What’s in store for all that extra stuff?

#547 in a series of true experiences in real estate
February 2008, Hills Newspapers

Do you know that the Oakland phone book contains 31 pages of storage facility ads? That’s a lot. I’ve been calling some of them for my daughter Annie, looking for a place nearby so she can do a storage-to-storage transfer.

Annie moved to the Sacramento area a year ago for a job and rented an apartment, but after a few months she found it too expensive to live alone. She moved in with a friend to share rent and put her furnishings into a storage facility. She can drive up to her locker, she can go anytime of the day or night; it’s secure and well lighted.

The size is about 7 feet x 10 feet, plenty big enough with her couch stood on end, and the cost is $66 per month, about the same as a cell phone. A cell phone, of course, is mandatory equipment these days.

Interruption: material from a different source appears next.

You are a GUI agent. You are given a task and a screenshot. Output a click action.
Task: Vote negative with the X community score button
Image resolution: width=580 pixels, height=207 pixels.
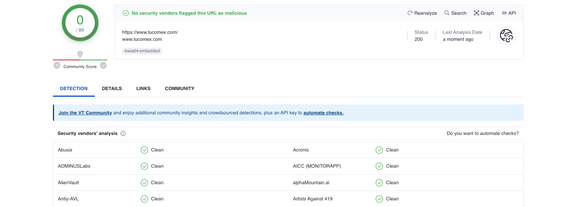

I’ve been giving some thought to whether a storage box for possessions is too.

My son Nick also rents a storage space for his household belongings. Both kids still store childhood books and other keepsakes at my house but I’m storing so many of my own things in my large basement that I can’t also keep furniture they’ve acquired for their own places.

Nick’s storage is more expensive – $105 a month. It’s in Oakland, is the same size as Annie’s but is not as conveniently accessible. Through a gate, down a path, up a freight elevator to the third floor.

A job transfer to Mill Valley has brought Annie back to this area but she hasn’t found where she’ll live long term. It seemed like a good idea to move stored items closer but phone calls to some of the many facilities available were discouraging. Storage is expensive, most spaces cannot be driven up to, and many are located in outlying areas.

Nick is in the process of moving in with friends in Walnut Creek and hopefully, will be vacating his storage space, but he says, there is already a couch where he’s going so maybe he’ll sell his, he won’t need his microwave, etc.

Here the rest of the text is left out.